FAQ
Hi all!

I'm currently running a big lucene index and one of my main concerns is
the integrity of the data entered. A few things come to mind, like
enforcing that certain fields be non-blank, forcing certain formats etc...

All these validations are easy to do with lucene, since I can validate
the document before it is indexed or when it is retrieved.

The thing however that I have a hard time with, is field uniquness.

Lets say I have a field and I really want it to be unique. I can't seem
to find out how to do it during the indexation phase since everything
that is added to the index is not readable by an index reader until the
index is closed.

Add to that the fact that items can be deleted from the index during the
indexation and the only way I have to figure uniquness is to check every
unique field values using termEnums and checking for docFreq.

This has a major disadvantage that I cannot inform people who are using
the library of the unique conflit when it happens, only when the index
is closed.

Does anyone have an idea on how I could check an index that is in the
process of being indexed (things added, things deleted) for the uniquess
of a given field *at the time I index a document* ?

Daniel Shane


---------------------------------------------------------------------
To unsubscribe, e-mail: java-user-unsubscribe@lucene.apache.org
For additional commands, e-mail: java-user-help@lucene.apache.org

Search Discussions

  • Shai Erera at Aug 13, 2009 at 2:44 pm
    How many documents do you index between you refresh a reader? If it's not
    too much, I'd keep a Set of those terms and check every incoming document in
    the set and then the reader.

    Note that the set keeps only just the terms of those documents your reader
    doesn't see. You should clear() it after you've refreshed your reader.

    In 2.9, IndexWriter will expose a getReader(), so you might be able to use
    it, by checking on its reader and the on disk reader.

    If it's possible, I think I'd prefer the first approach.

    Shai
    On Thu, Aug 13, 2009 at 5:33 PM, Daniel Shane wrote:

    Hi all!

    I'm currently running a big lucene index and one of my main concerns is the
    integrity of the data entered. A few things come to mind, like enforcing
    that certain fields be non-blank, forcing certain formats etc...
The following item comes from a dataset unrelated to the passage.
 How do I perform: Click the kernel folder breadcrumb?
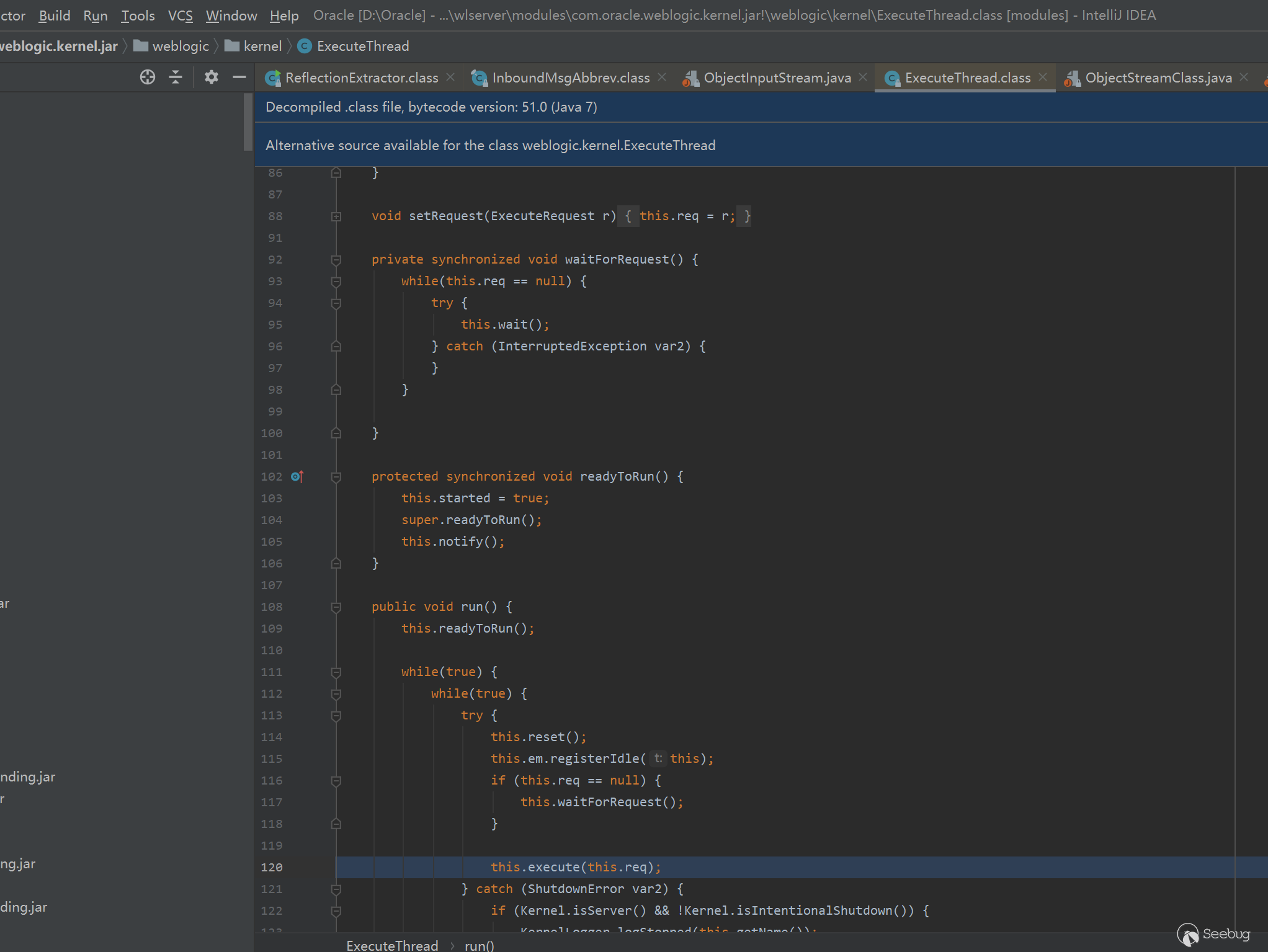pyautogui.click(x=262, y=46)
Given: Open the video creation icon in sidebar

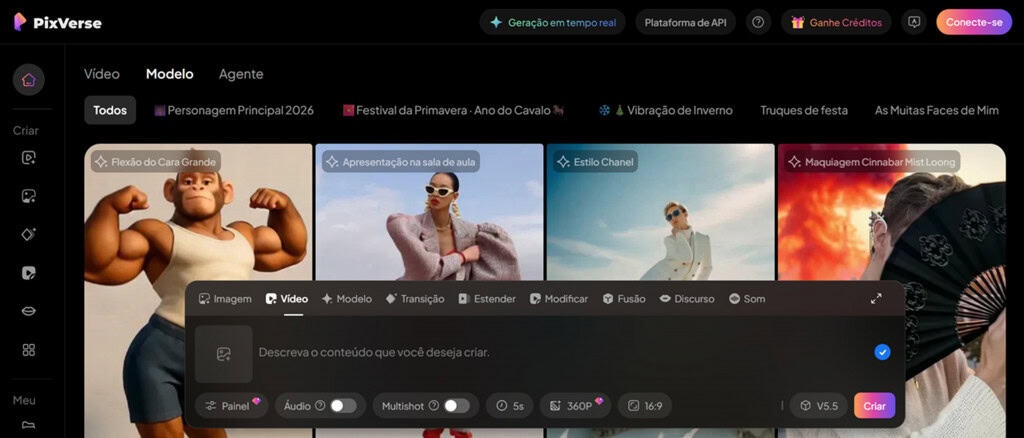Looking at the screenshot, I should coord(28,158).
    All these validations are easy to do with lucene, since I can validate the
    document before it is indexed or when it is retrieved.

    The thing however that I have a hard time with, is field uniquness.

    Lets say I have a field and I really want it to be unique. I can't seem to
    find out how to do it during the indexation phase since everything that is
    added to the index is not readable by an index reader until the index is
    closed.

    Add to that the fact that items can be deleted from the index during the
    indexation and the only way I have to figure uniquness is to check every
    unique field values using termEnums and checking for docFreq.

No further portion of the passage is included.